Die Syphiliserkrankung teilt sich in vier Hauptstadien ein. Im ersten Stadium erscheinen wenige Wochen nach Ansteckung kleine Geschwüre an der Eintrittsstelle der Bakterien (Vagina, Penis, evtl. Mund oder Enddarm). Diese Geschwüre sind schmerzlos und sondern eine klare, hochgradig ansteckende Flüssigkeit ab. Die nahe der Eintrittsstelle gelegenen Lymphknoten verhärten sich.
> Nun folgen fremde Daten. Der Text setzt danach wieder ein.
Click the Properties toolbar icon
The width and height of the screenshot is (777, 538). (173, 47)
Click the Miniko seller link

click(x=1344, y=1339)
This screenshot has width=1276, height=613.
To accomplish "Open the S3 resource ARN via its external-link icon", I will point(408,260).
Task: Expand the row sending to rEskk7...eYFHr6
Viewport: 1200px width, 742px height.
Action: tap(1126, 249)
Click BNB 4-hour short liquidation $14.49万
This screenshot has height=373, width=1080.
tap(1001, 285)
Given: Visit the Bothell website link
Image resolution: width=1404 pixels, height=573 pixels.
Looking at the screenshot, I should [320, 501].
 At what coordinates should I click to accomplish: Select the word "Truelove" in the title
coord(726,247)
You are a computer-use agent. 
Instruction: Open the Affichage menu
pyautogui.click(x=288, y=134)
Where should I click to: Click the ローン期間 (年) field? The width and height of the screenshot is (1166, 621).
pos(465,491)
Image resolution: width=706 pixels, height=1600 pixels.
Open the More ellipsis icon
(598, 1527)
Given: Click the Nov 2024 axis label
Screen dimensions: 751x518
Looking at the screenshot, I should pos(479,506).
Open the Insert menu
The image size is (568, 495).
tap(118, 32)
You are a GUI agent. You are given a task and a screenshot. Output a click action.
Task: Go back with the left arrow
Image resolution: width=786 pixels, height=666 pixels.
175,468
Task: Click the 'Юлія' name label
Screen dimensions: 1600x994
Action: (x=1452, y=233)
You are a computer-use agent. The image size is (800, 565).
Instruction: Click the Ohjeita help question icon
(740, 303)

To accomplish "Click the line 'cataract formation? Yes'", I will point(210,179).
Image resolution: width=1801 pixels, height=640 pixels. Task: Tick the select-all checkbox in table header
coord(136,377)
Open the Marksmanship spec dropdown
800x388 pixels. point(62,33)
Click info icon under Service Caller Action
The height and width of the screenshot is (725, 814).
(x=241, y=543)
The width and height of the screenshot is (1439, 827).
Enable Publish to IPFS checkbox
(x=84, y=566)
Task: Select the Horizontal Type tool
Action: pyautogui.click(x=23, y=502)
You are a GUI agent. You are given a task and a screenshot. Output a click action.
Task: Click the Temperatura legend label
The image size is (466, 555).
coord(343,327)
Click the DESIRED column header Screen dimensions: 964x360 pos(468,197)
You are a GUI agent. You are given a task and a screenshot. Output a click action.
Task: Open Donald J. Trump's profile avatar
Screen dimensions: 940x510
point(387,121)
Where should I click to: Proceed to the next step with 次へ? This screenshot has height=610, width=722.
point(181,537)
Die Geschwüre heilen unbehandelt ab, trotzdem ist der Erreger weiterhin aktiv.
Im zweiten Stadium, ca. 8 Wochen nach Ansteckung kommt es zu Fieber, Abgeschlagenheit (ähnlich wie bei einer Grippe) und Vergrößerung sämtlicher Lymphknoten. Gefolgt von einem Ausschlag, der sich zu kleinen Knötchen verändert und erneut eine hoch ansteckende Flüssigkeit absondert.
Im dritten Stadium, einige Jahre später haben sich die Erreger im gesamten Körper ausgebreitet und zahlreiche Organe befallen. Es entstehen große Geschwüre, die beim Aufbrechen umliegendes Gewebe mit zerstören.
Das vierte Stadium findet Jahrzehnte nach einem Stillstand später statt. Durch den gesamten Befall kommt es zu schweren neurologischen Störungen.
Erst durch spezielle Laboruntersuchungen, die ab vier Wochen nach Ansteckung durchgeführt werden können, kann die Syphilis nachgewiesen werden. Bei dieser Untersuchung wird ein Abstrich der Flüssigkeit, die aus den Geschwüren tritt untersucht sowie das Blut.